I have discovered that I am instinctively drawn to many subjects that also occupied the attention of the ancient, land connected British peoples : stones, bones, the seasons, trees and water. But I cannot see these objects as they did. My vision is always mediated by the 3000 years of history that separates us, and no-one knows for sure what these objects meant to them. Despite brilliant research on the part of many skilled academics the truth is that any attempt to reconstruct the ancient belief system - the system that was so connected to this land - that underpinned these symbolic items remains conjecture.
And yet locating myself in this way has perhaps been important for what I am doing now. A stopping point from which to embark on new journeys.
What do I mean? Well I am finding that free from the confines of a location or even the idea of place, my mind is suddenly free. Free to make its own associations and connections, to create amalgamations or conglomerations of ideas that are new and fresh to me.
I first noticed it as a drive to paint more abstractly; to work with line and colour, shape and pattern - sometimes triggered and referring to some external stimulus - but also just a feeling that I needed to draw and see what might happen.

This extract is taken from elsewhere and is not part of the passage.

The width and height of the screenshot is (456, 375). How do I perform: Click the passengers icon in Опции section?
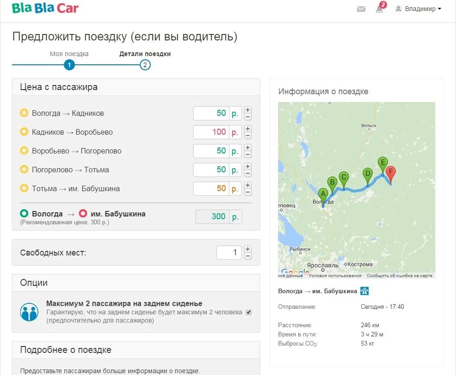point(29,312)
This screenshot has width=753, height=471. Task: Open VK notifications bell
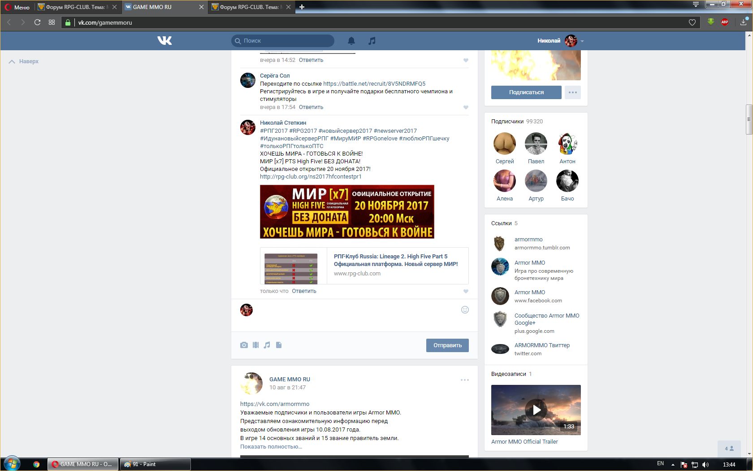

Repetition and alteration were important in this process, and I find pleasure in this open exploration of making marks, even if its just in biro on a scrap of lined paper that's been lying around in a drawer. Somehow the altering and reforming process of creation is excitement enough. There is a constant rhythm to this sort of work. It spirals inwards and spins off in strange unexpected directions.
The more I have done this the more I find I am looking at myself. It's as if my hand is guiding me to look inwards. The small drawings I am making trigger words; sometimes single, sometimes whole passages of writing. Sometimes I write and then the images come. But whatever I am recording, all these new territories form themselves into one mass and force me to consider instead my 'self'.
Perhaps it's a natural reaction to the lockdown of 2020/21. Perhaps it's a phase - a natural stages all art practice needs to pass through or just a normal pattern of shifting concerns. Or perhaps, and I think this is more likely, or at least more substantive than the others (for perhaps all three are happening at the same time) I am considering what it means to be alive and dead and age and time and memory suddenly have a poignancy that they lacked when I was in the 20's and 30's.
And in so doing it has not been a morbid or unsettling process, but a wonderful one. I have found my mind wandering, travelling even; to memories certainly, making links between places (remote islands in the Philippines, the granite hills of the Limousin in France), emotions (a sense of loss or longing), to animals (dragonflies, birds and foxes recur) and sensation (moments half asleep and half in dream) when my body is the driver of experience not my conscious mind. I have found myself reading and researching avaraciously about spirituality and all religions, finding meaning in almost all. I have discovered new writers, like Rumi, whose work speaks clearly to me though he lived more than 700 years ago in Persia. And through all this change I have found a new liberation in my painting. There is no concern to get things 'right'. Even though I was an abstract painter I always felt the need to stay close or true to my original inspiration and frustrated when I didn't achieve it.
Instead my practice is quite clearly altered. No longer an exploration of place, it is an inquisition of self. And it seems (and I write this hesitantly and with an awkward sense of egotism that I hope to ignore) limitless. And this is why I can say 'the less I travel the more I roam'.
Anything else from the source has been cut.